Problem
Below are some records. Return exactly their lines from the one containing "Open the hamburger menu" through the one containing "Switch to the Node Graph tab", and drop the pictures.

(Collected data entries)
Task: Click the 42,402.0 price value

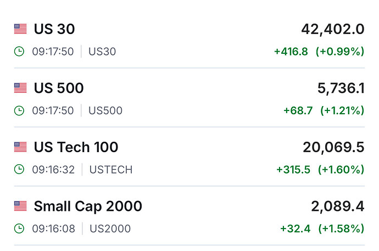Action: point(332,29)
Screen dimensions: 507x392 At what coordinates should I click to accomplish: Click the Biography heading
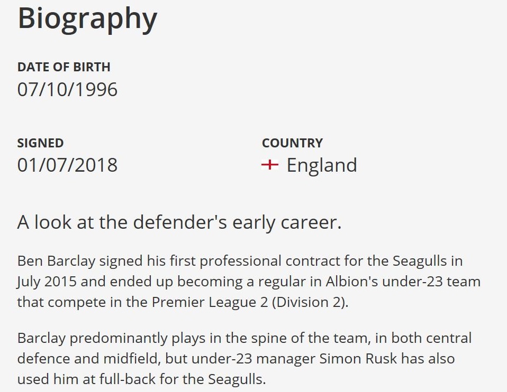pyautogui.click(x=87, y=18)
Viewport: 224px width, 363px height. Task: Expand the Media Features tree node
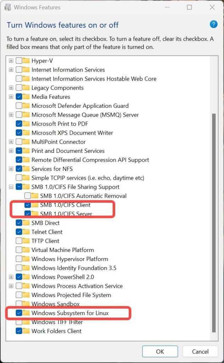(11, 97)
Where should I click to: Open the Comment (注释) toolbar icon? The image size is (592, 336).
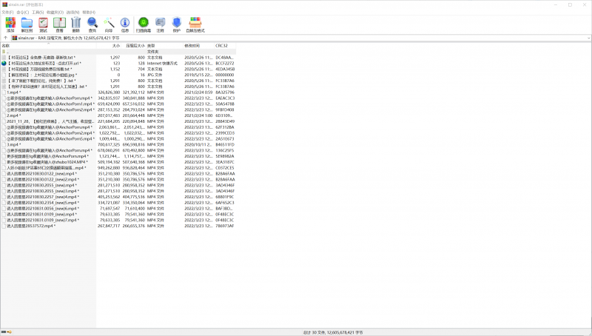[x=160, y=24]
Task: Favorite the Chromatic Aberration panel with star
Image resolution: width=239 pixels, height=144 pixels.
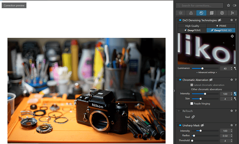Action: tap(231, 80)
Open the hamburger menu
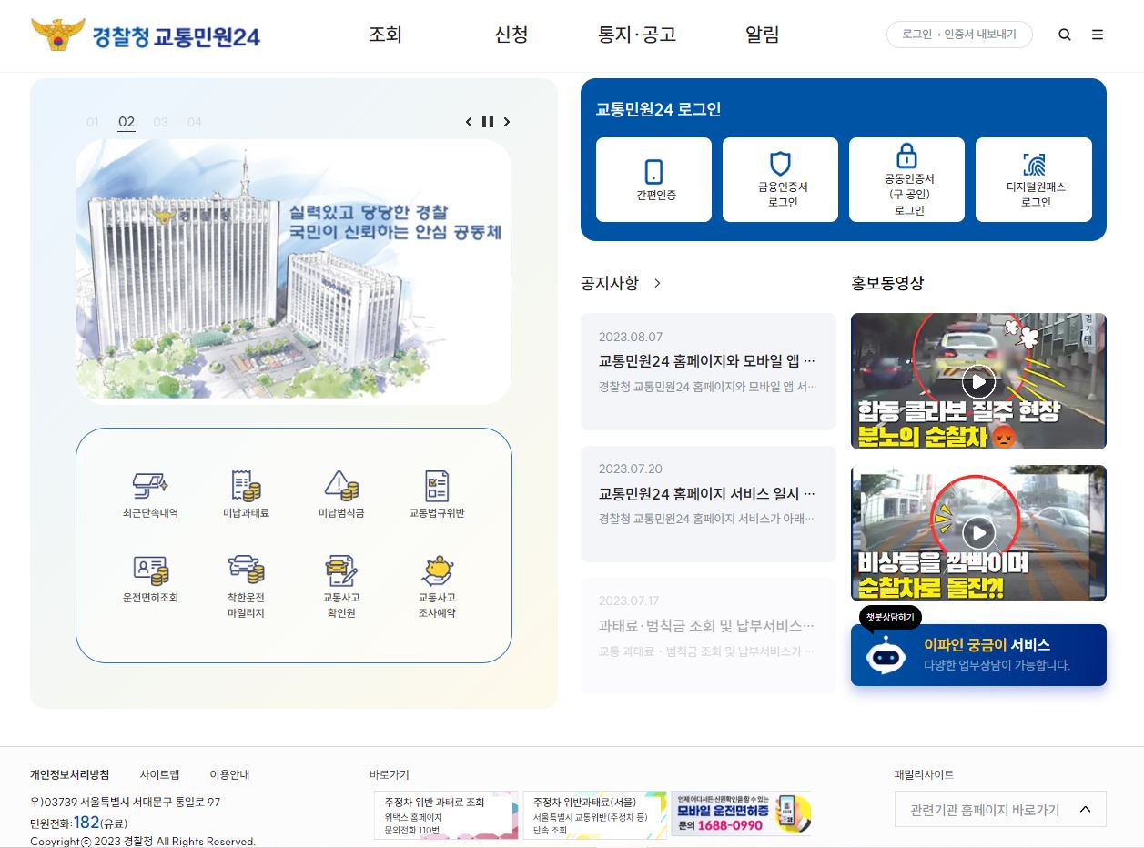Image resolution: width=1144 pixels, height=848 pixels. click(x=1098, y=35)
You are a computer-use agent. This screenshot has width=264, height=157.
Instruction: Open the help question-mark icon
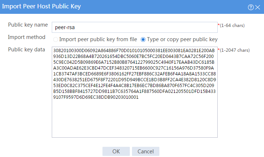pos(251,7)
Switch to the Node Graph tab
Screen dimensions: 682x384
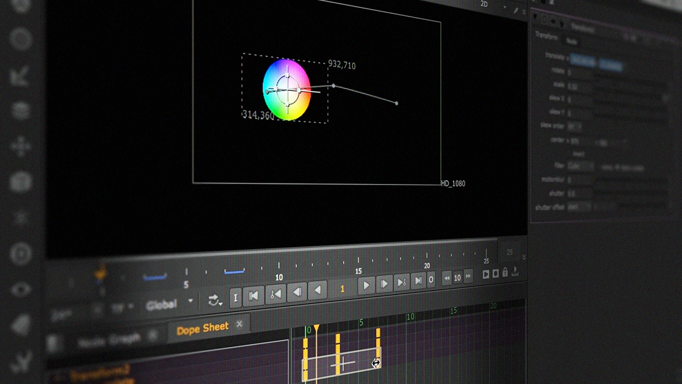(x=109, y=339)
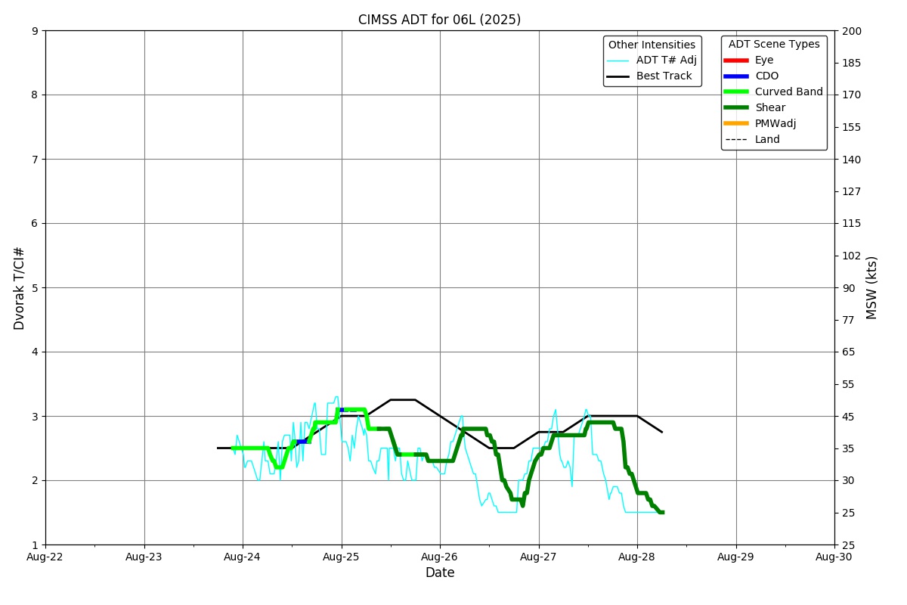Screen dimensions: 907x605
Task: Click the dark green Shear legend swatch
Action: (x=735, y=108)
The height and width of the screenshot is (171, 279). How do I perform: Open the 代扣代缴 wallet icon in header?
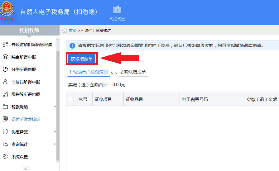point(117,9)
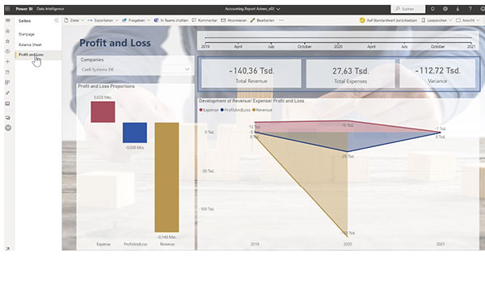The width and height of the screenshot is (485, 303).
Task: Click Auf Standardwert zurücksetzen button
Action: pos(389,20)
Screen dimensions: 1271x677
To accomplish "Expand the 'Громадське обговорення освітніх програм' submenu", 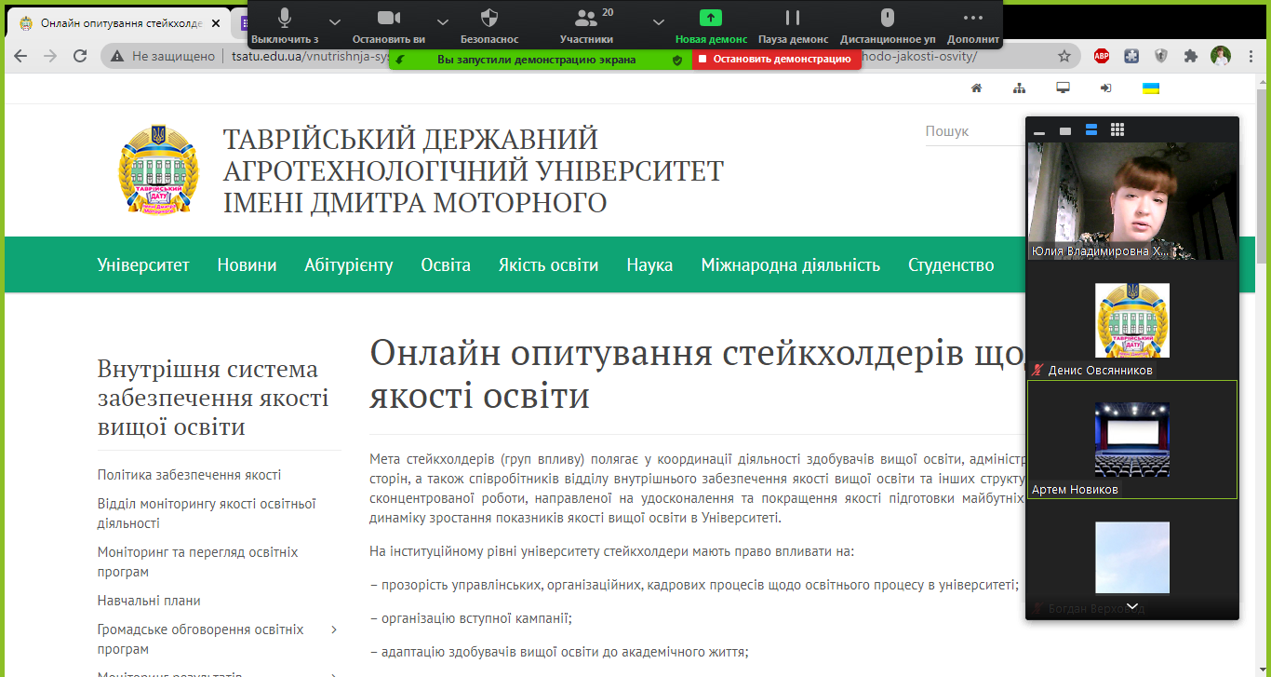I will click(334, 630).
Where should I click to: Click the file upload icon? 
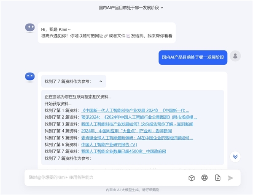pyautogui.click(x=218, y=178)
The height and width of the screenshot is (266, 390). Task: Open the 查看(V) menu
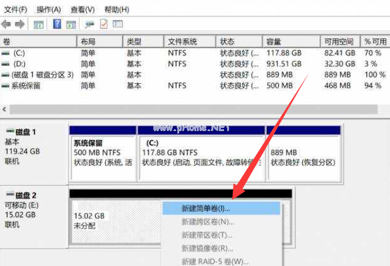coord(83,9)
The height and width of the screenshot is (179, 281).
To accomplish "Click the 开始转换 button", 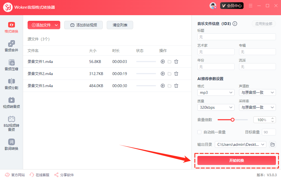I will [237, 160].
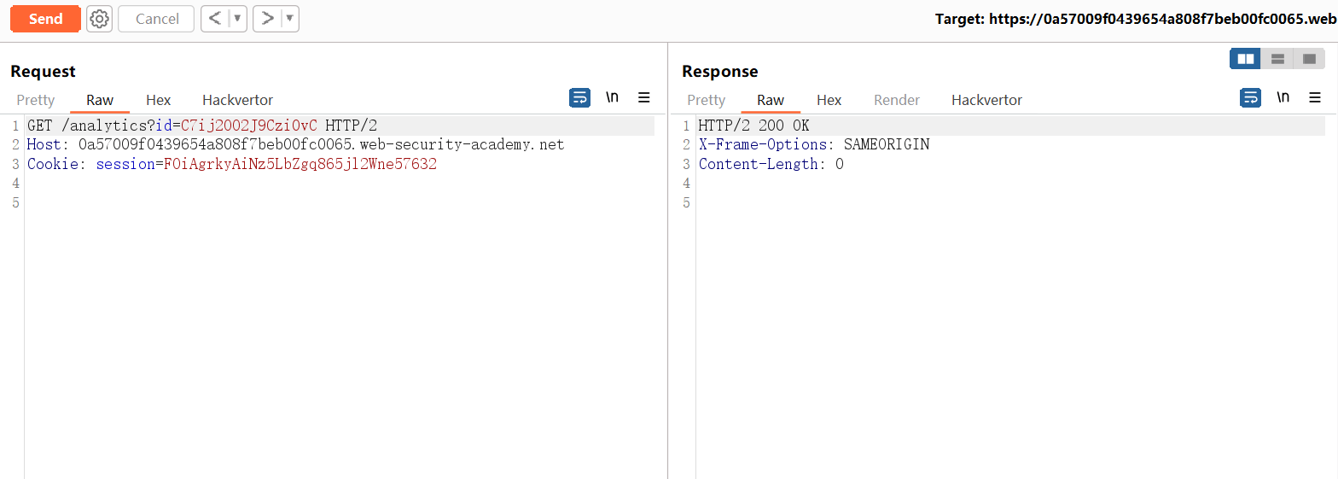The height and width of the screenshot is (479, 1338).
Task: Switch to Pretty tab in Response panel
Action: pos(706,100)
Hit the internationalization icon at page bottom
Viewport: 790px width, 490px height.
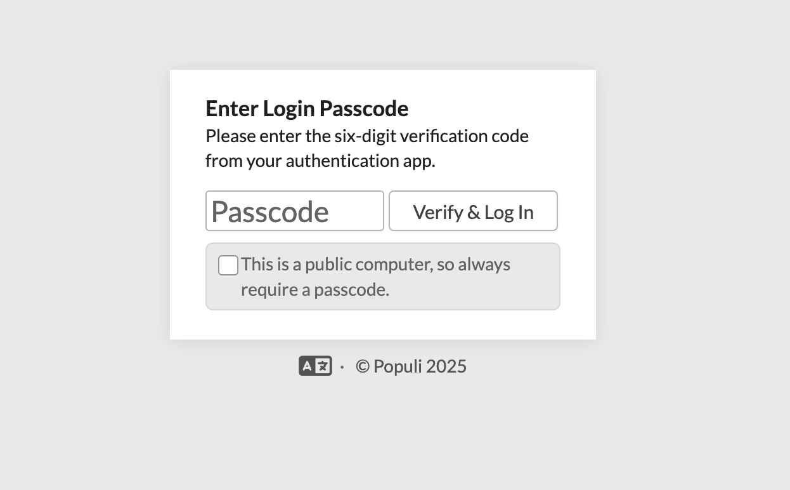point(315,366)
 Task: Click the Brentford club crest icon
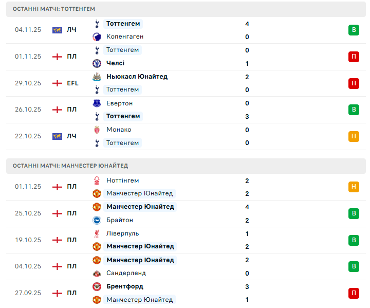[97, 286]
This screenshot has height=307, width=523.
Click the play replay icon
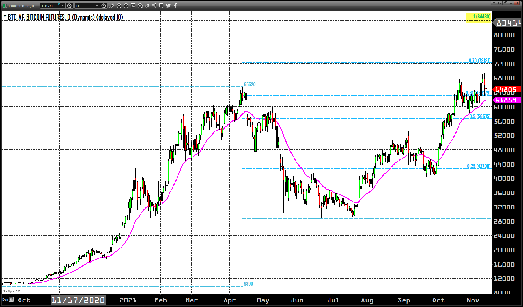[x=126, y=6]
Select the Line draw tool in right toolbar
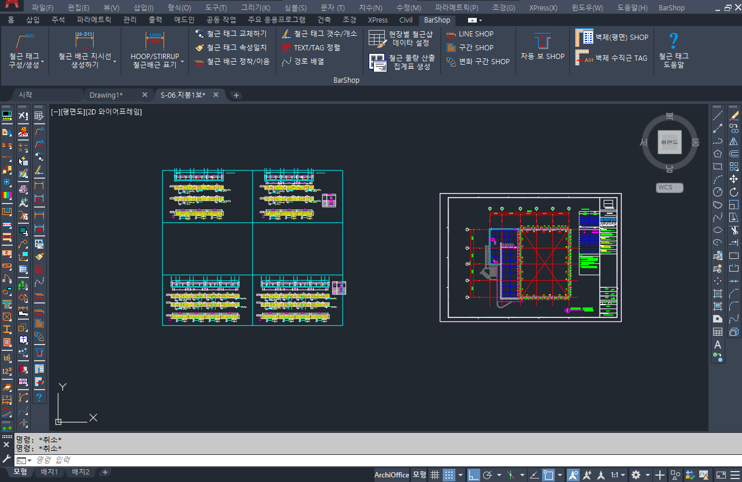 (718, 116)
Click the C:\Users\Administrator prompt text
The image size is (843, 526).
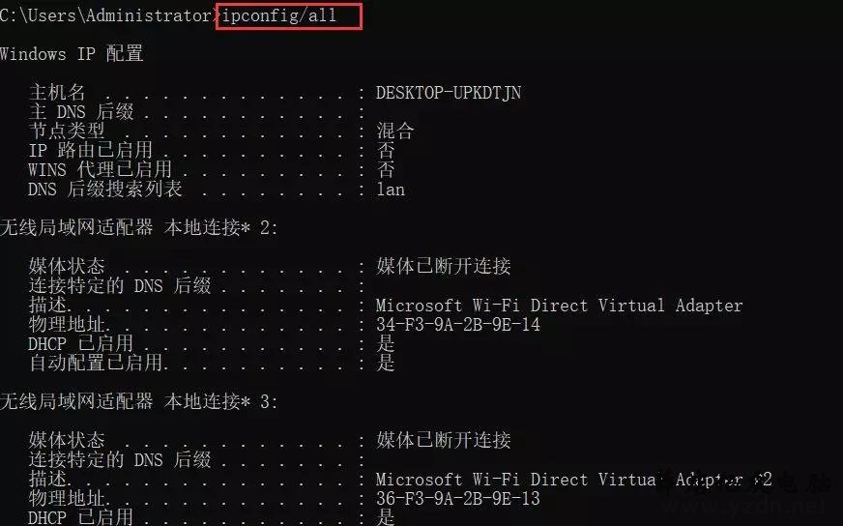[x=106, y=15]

Exercise output
Open the hamburger menu
Image resolution: width=1144 pixels, height=848 pixels. click(x=1098, y=35)
You are a computer-use agent. This screenshot has width=264, height=157.
Instruction: Open the help question-mark icon
pos(251,7)
Switch to the Node Graph tab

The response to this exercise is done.